Learning Query and Document Similarities from Click-through Bipartite Graph with Metadata

  • Wei Wu ,
  • Hang Li ,
  • Jun Xu

MSR-TR-2011-126 |

We consider learning query and document similarities from a click-through bipartite graph with metadata on the nodes. The metadata consists of multiple types of features of queries and documents. We aim to leverage both the click-through bipartite and the features to learn similarity functions that can effectively measure query-document, document-document, and query-query similarities. The challenges include how to model the similarity functions based on the graph data, and how to accurately and efficiently learn the similarity functions. We propose a method that can solve the problems in a principled way. Specifically, we use two different linear mappings to project queries and documents in two different feature spaces into the same latent space, and take the dot product in the latent space as the similarity function between queries and documents. Query-query and document-document similarities can also be naturally defined as dot products in the latent space. We formalize the learning of similarity functions as learning of the mappings that maximize the similarities of the observed query-document pairs on the enriched click-through bipartite. When queries and documents have multiple types of features, the similarity function is defined as a linear combination of multiple similarity functions, each based on one type of features.

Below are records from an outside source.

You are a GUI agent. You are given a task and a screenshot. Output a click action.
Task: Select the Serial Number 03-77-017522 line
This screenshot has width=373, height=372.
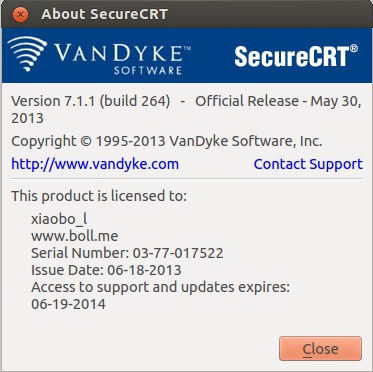point(127,253)
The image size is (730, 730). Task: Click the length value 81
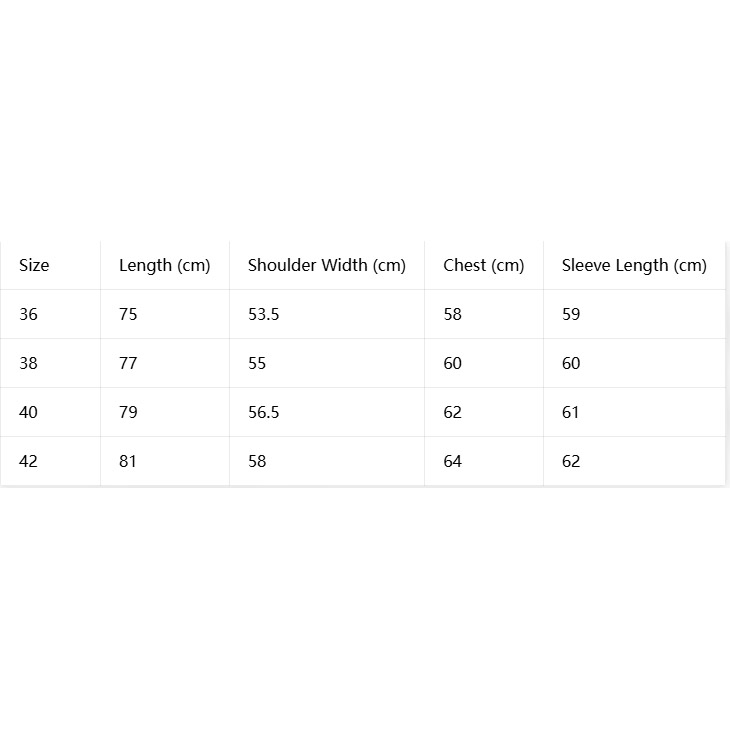(128, 461)
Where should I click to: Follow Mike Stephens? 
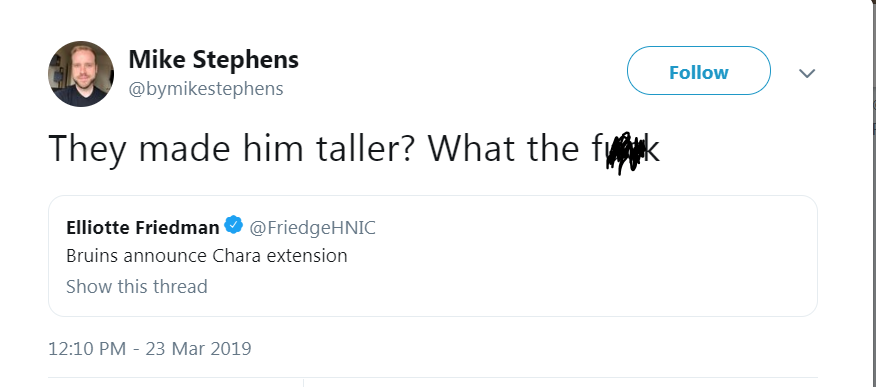698,71
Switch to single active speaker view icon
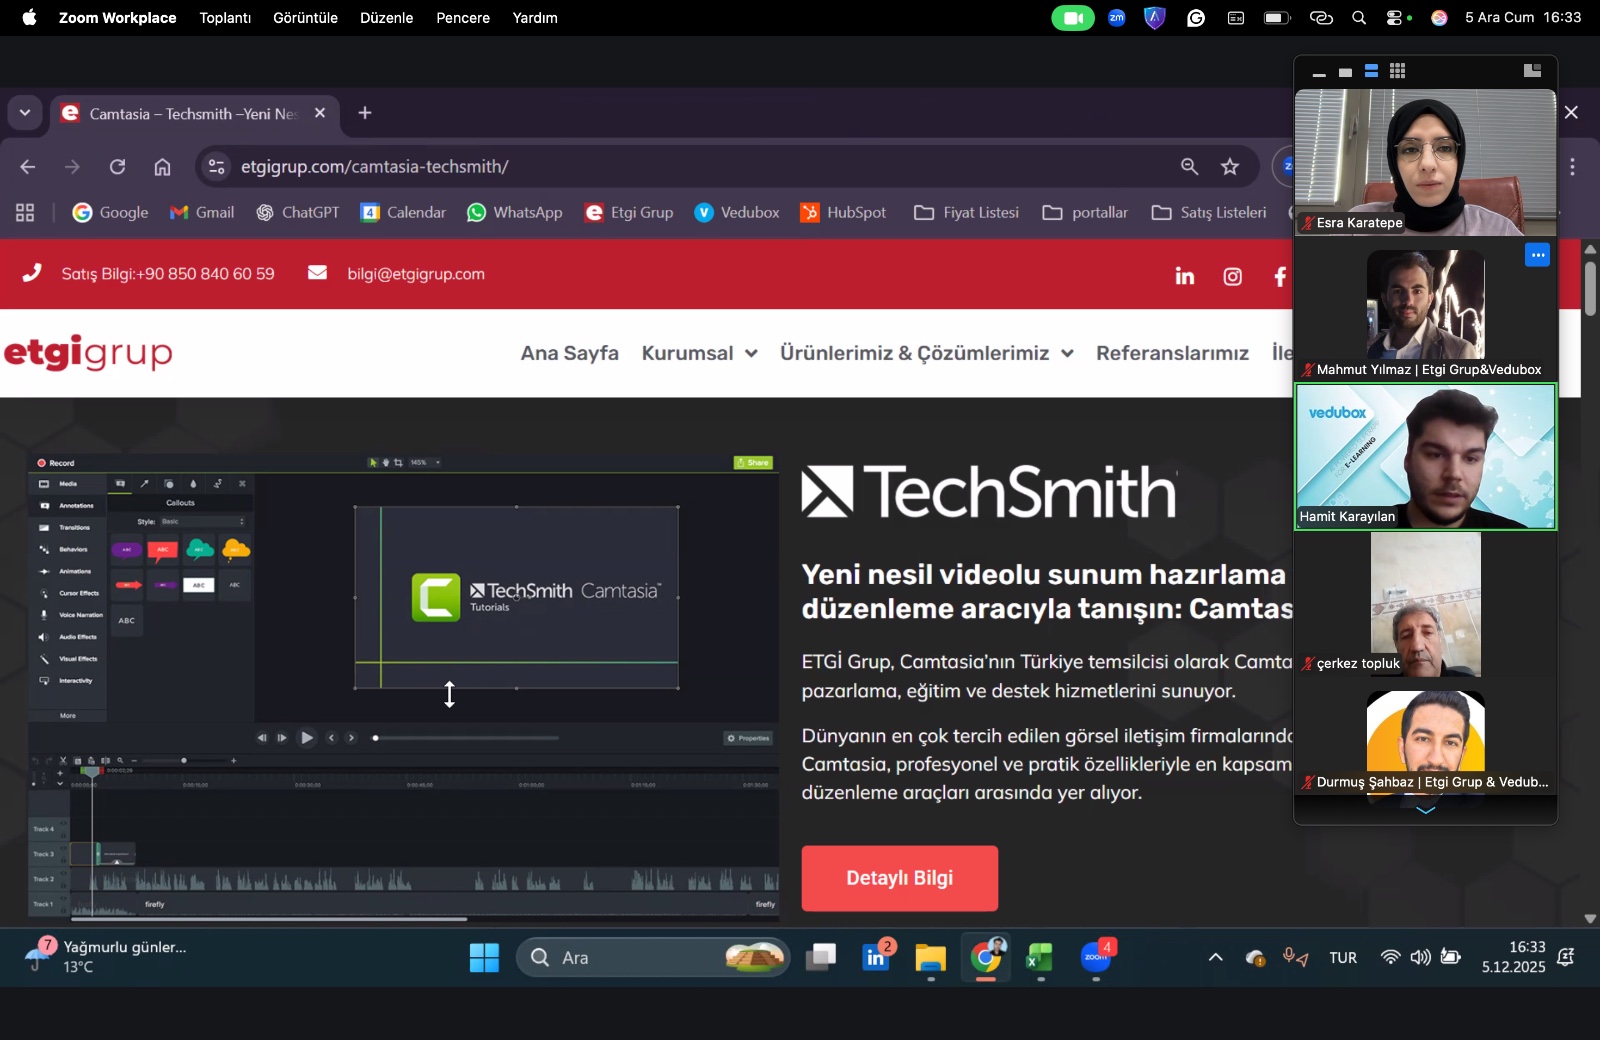The image size is (1600, 1040). pos(1345,72)
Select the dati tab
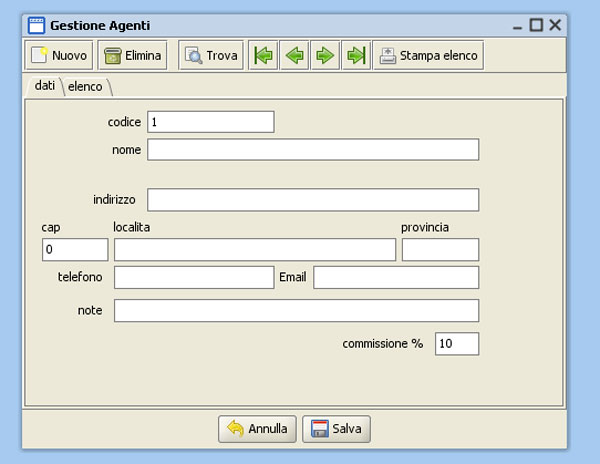The width and height of the screenshot is (600, 464). [x=44, y=86]
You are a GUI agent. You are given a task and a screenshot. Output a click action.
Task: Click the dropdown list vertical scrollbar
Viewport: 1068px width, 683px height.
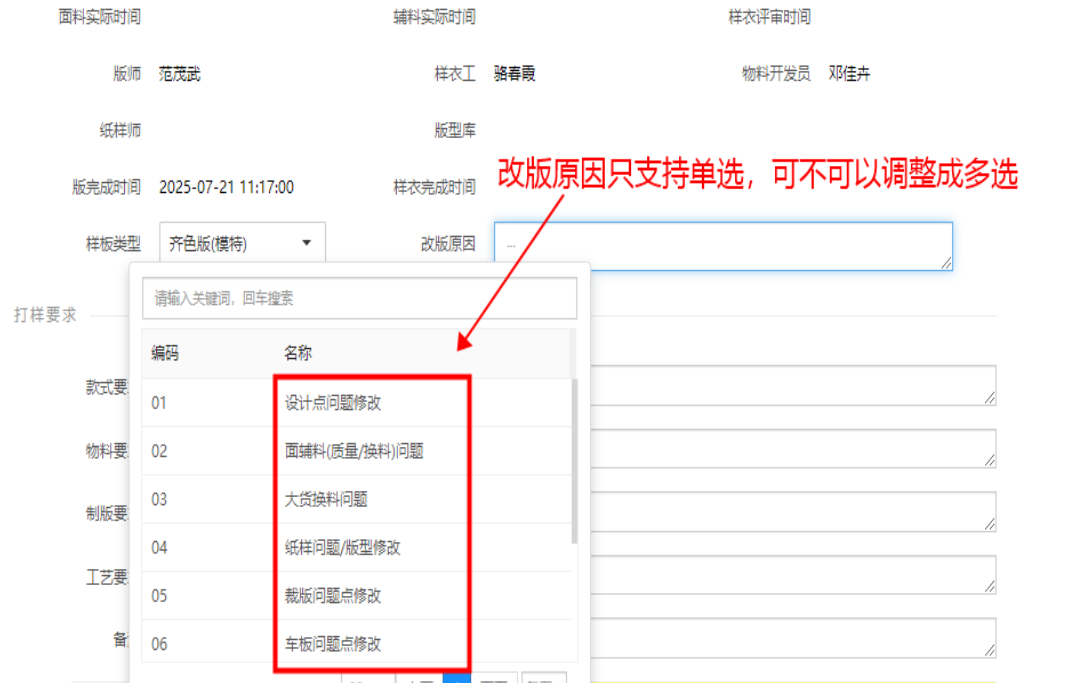574,460
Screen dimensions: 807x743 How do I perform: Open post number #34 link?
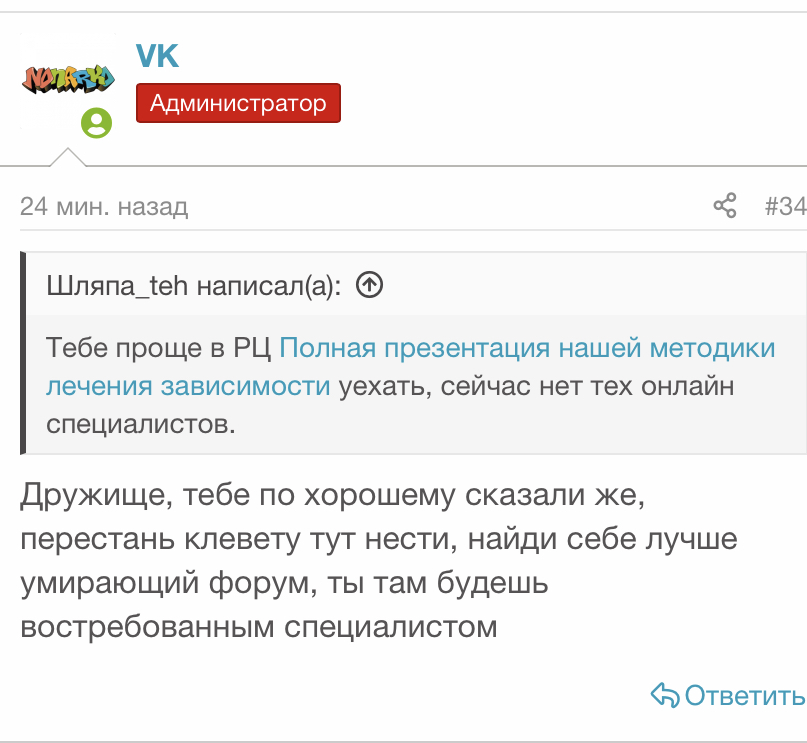click(x=784, y=207)
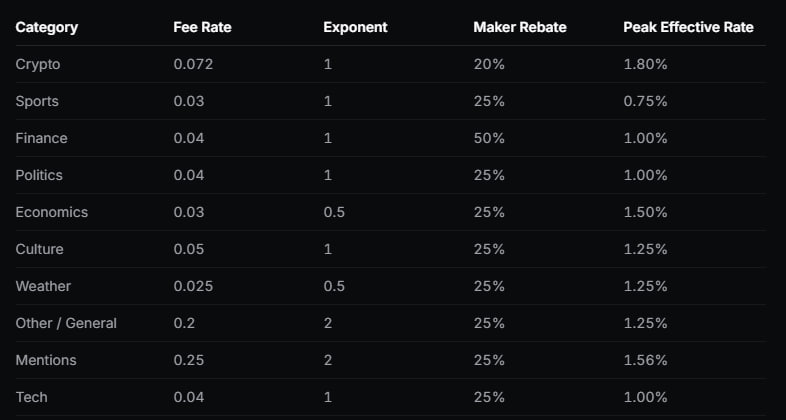Click the Tech category cell
The height and width of the screenshot is (420, 786).
31,397
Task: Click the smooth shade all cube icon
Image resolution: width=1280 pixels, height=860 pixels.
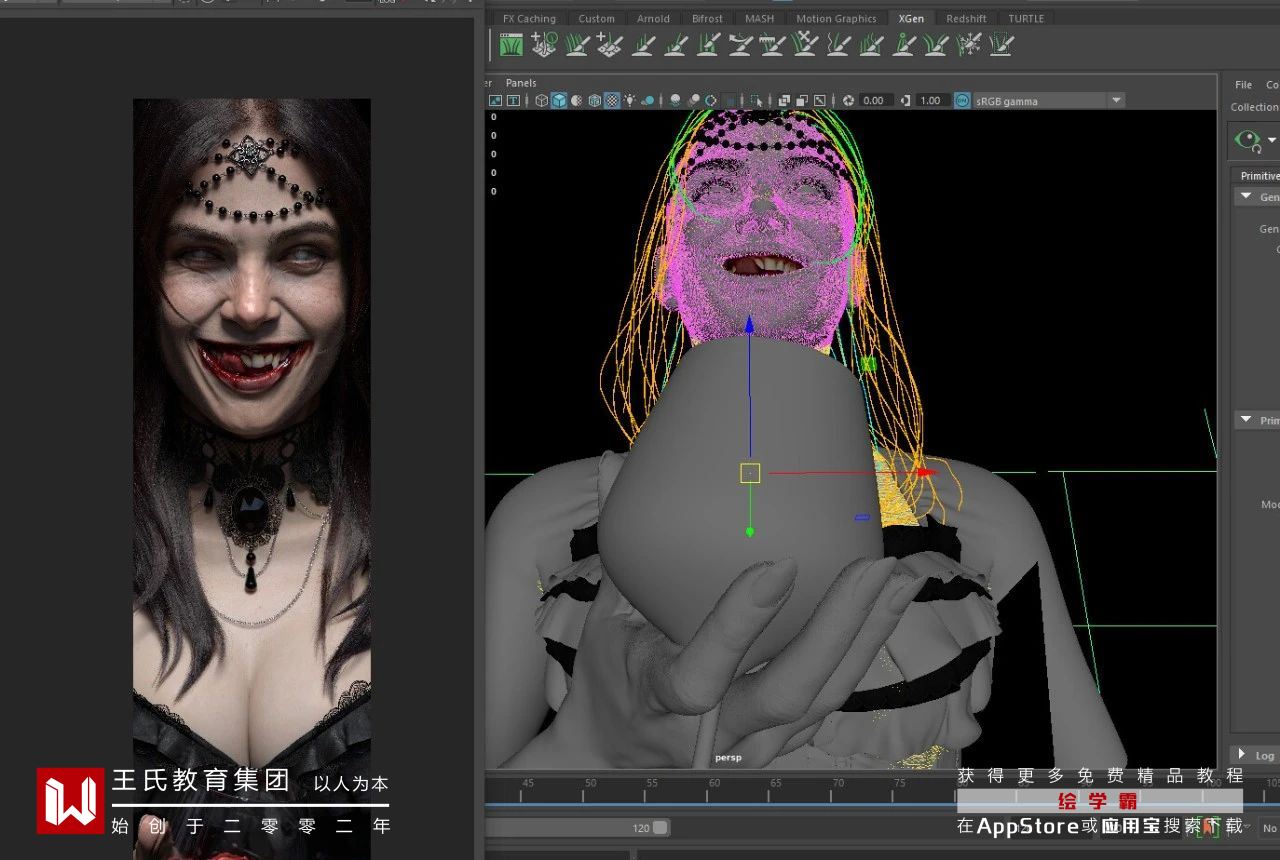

We further solve the learning problem by using a new technique called Multi-view Partial Least Squares (M-PLS) developed by us. We prove that the learning problem has a global optimal solution. The global optimum can be efficiently obtained through Singular Value Decomposition (SVD).We also theoretically demonstrate that the proposed method is also capable of finding high quality similar queries. We conducted large scale experiments on enterprise search data and web search data. The experimental results on relevance ranking and similar query finding demonstrate that the proposed method works significantly better than the baseline methods.